--- Start DATASET ---

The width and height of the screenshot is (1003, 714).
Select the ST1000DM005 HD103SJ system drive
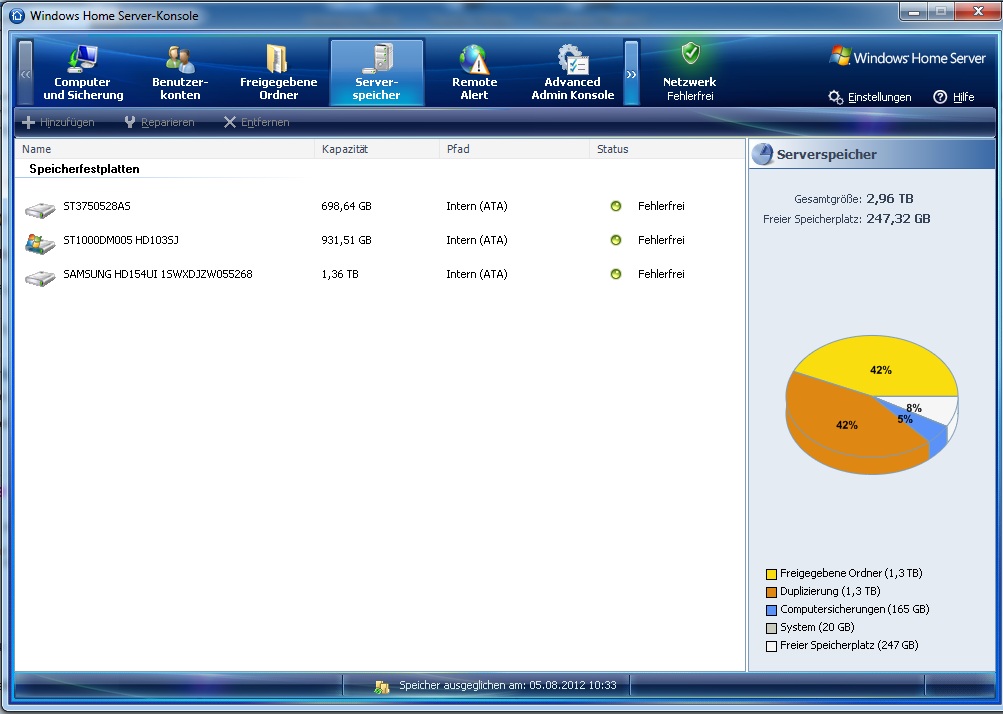tap(120, 240)
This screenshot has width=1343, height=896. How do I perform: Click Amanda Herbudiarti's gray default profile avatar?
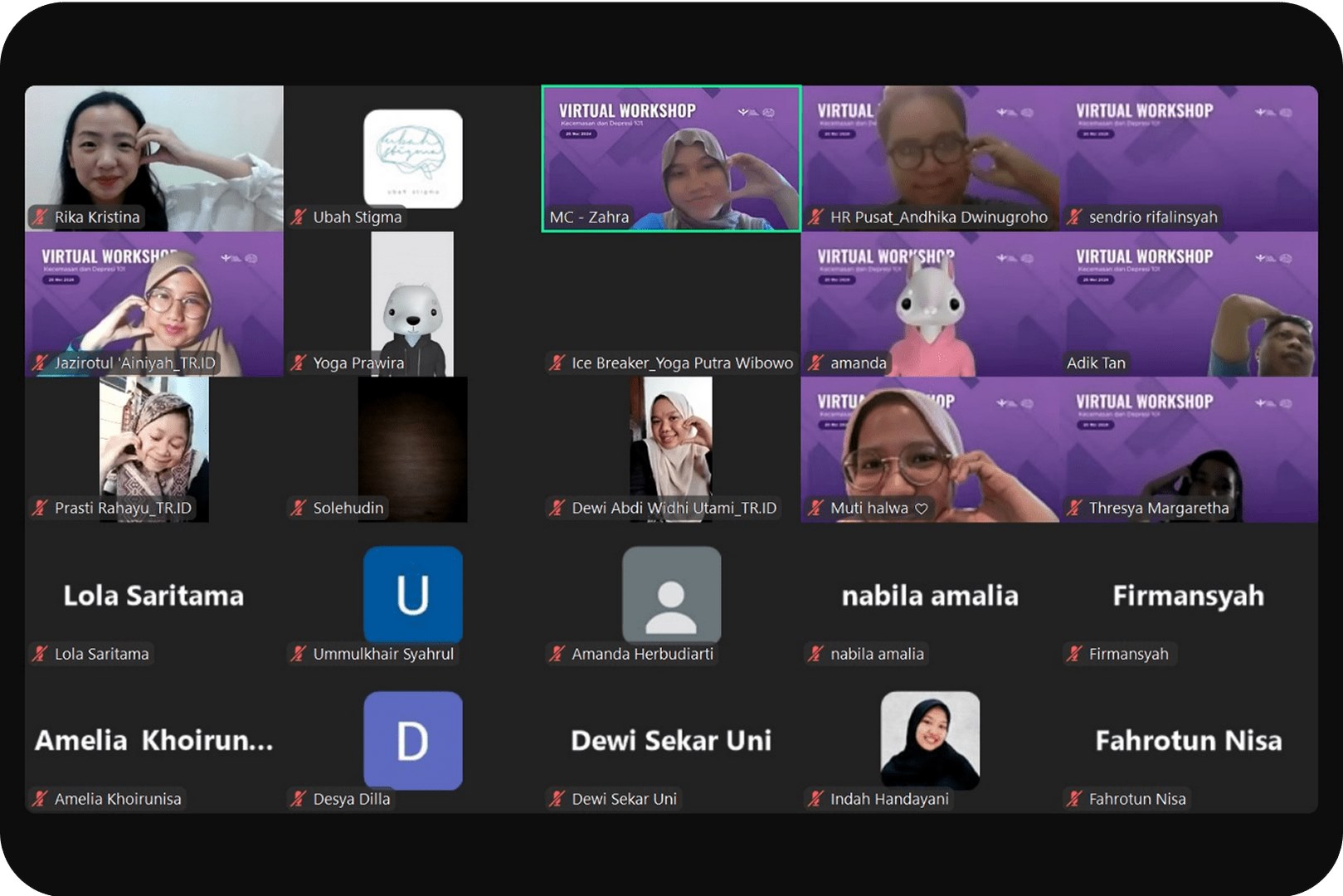(x=671, y=594)
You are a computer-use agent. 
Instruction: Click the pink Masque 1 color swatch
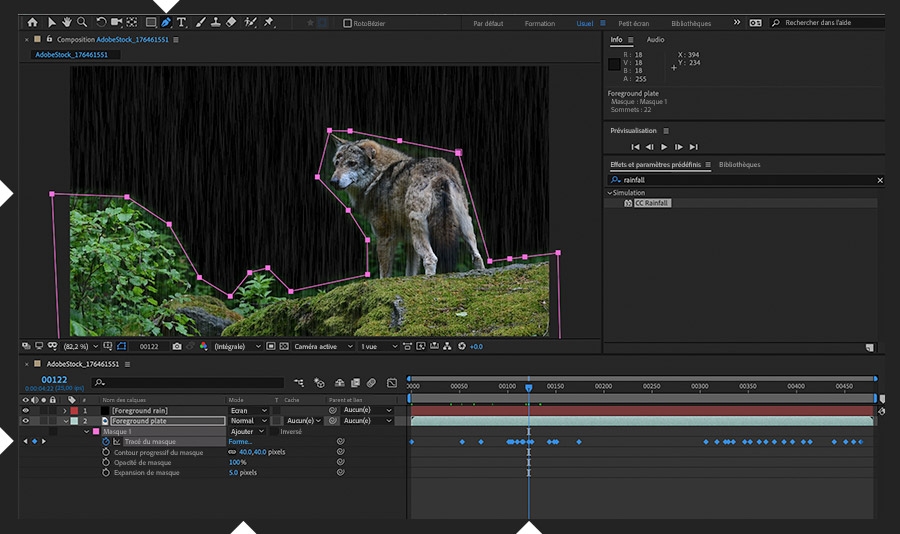click(x=96, y=432)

--- End DATASET ---

● PROMPT
Rewrite every line of the records above as a numbered list, skipping blank lines and leaving out the pictures.

● ANSWER
1. The width and height of the screenshot is (1003, 714).
2. Select the ST1000DM005 HD103SJ system drive
3. tap(120, 240)
4. This screenshot has width=1343, height=896. How do I perform: Click Amanda Herbudiarti's gray default profile avatar?
5. (x=671, y=594)
6. You are a computer-use agent. 
7. Instruction: Click the pink Masque 1 color swatch
8. click(x=96, y=432)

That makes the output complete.